We really, really can't help ourselves. Like I said,
it's in our blood.
As such, being a
Game of Thrones fan will absolutely spill into how we approach parenting... When Your Child Nervously Asks For A Nightlight, You Nod, "For The Night Is Dark And Full Of Terrors."
Sure, you're probably making them more scared of the dark with that creepy and foreboding idiom, but as a
Game of Thrones fan, you know you can't waste such a perfect opportunity to use a memorable quote. You Want To Get Them A Mythical Creature As A Pet
The Stark children all had a pet direwolf (well, at one point they all did; Let's go ahead and pour one out for Lady and Grey Wind). When a Targaryen child was born, back in the day, a dragon egg was placed in their crib. These details make you think to yourself, "OMG, my Isabella would be so cute riding a dragon or cuddling a pony-sized wolf." There's just something about little kids and ridiculously dangerous beasts that makes your heart pitter-pat.
You Refer To Your Kid As "My Sweet Summer Child"
Especially when they're being naive.
You Have Spent Too Much Time Trying To Figure Out What House They Belong To
It's like sorting your kids into Hogwarts houses, but with
even more options. This will occupy hours of your time. My mercurial, bold, and affable son is definitely a Baratheon. My daughter is difficult to tell at the moment, but given the fact that she's a very big, tall blonde with beautiful blue eyes, I figure she's probably from the same stock as Brienne of Tarth. When They Do Something Sneaky, You Are Secretly Proud
Because cunning is the only way they will get by in Westeros. Sure, this isn't Westeros and lying to you about how many pieces of candy they swiped from your desk drawer isn't exactly a survival skill, but
still. You Try To Guess Their Westeros Occupation
Would they be a knight? A Black Brother? A septon/septa? A maester? A priest of the Drowned God? Mistress of Whispers? Pirate? Faceless Man? Warlock? Woods Witch? Spear wife? This is what will occupy your time after you finally figure out which house they belong to.
You Want To Get Them "Dance Lessons"
Because once you get them that wolf or dragon as a pet, they will need deadly weapons to play with as well... #parentoftheyear
You Have So Many Halloween Costume Ideas
When my son was 2 years old, I wanted to do a family costume as the three Lannister children: Cersei, Jaime, and Tyrion. But my sweet summer child decided to be a total Joffrey and wouldn't put on his red cloak and gold chain. He basically broke my heart.
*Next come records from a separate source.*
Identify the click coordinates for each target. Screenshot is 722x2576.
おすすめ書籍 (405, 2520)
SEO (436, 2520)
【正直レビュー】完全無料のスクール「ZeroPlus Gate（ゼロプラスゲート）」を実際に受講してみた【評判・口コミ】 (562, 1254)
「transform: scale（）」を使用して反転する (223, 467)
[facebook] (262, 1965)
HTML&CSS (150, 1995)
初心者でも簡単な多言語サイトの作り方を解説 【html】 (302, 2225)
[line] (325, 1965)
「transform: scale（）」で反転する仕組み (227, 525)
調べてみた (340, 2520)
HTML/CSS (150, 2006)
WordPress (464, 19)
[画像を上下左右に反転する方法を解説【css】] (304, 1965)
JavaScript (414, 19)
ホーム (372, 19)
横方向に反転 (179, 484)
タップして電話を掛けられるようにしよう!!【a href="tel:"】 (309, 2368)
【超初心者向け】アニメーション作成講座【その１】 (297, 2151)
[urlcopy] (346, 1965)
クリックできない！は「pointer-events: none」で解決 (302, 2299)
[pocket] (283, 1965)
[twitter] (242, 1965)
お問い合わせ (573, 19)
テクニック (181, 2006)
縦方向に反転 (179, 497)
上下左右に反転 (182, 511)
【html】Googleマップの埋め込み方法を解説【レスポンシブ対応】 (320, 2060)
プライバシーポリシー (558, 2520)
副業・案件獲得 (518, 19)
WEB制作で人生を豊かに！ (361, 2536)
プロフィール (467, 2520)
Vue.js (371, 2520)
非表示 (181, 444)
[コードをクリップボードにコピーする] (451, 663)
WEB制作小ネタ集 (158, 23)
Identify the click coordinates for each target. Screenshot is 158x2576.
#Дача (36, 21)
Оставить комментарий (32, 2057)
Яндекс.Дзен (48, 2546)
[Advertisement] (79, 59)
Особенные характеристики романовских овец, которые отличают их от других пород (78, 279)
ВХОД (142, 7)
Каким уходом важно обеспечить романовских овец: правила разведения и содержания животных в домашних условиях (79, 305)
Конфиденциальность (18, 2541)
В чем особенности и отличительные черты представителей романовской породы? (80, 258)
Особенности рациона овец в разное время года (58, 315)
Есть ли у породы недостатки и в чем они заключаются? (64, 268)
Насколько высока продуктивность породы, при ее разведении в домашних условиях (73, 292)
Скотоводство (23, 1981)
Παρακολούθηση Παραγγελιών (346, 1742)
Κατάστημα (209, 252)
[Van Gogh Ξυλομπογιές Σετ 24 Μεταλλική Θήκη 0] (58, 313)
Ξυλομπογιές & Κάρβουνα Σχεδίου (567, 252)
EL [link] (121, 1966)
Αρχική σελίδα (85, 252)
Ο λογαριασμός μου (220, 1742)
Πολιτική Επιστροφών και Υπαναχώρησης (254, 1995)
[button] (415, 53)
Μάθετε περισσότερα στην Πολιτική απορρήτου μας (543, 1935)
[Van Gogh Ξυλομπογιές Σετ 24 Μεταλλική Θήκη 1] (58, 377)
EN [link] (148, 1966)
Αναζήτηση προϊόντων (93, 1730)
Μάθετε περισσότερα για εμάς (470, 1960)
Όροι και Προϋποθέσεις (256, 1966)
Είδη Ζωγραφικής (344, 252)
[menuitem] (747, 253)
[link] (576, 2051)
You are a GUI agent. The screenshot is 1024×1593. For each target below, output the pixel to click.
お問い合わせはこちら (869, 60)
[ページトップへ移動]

You Frequently Tell Them They Know Nothing (If Only In Your Head)
Because seriously, kids don't know a damn thing.
You've Gone Through The Illustrated History Of Westeros With Them And Given Them Child-Friendly Versions Of The Stories is a really cool tome on the history of Westeros and a peek into the lands surrounding it. The illustrations are absolutely stunning, and if your children are like mine, they will love going through and asking about the dragons, knights, kings and queens, and castles they see depicted therein. But since this is 1,000,000% not a children's book, you can go ahead and skip over telling them that Aegon Targaryen and his sister-wives literally burned a field full of men alive in order to conquer the Seven Kingdoms. A World of Ice and Fire You Have Adopted 'Game Of Thrones' Pet Names For Them
Your daughter is not "princess." She's your little khaleesi. Your son is "my sun and stars." (My son was "Little Robert Baratheon" for his propensity to double-fist sippy cups and grab boobs.)
When You Babywear You Pretend You're Hodor
Because, Hodor, folks. Hodor Hodor Hodor Hodor.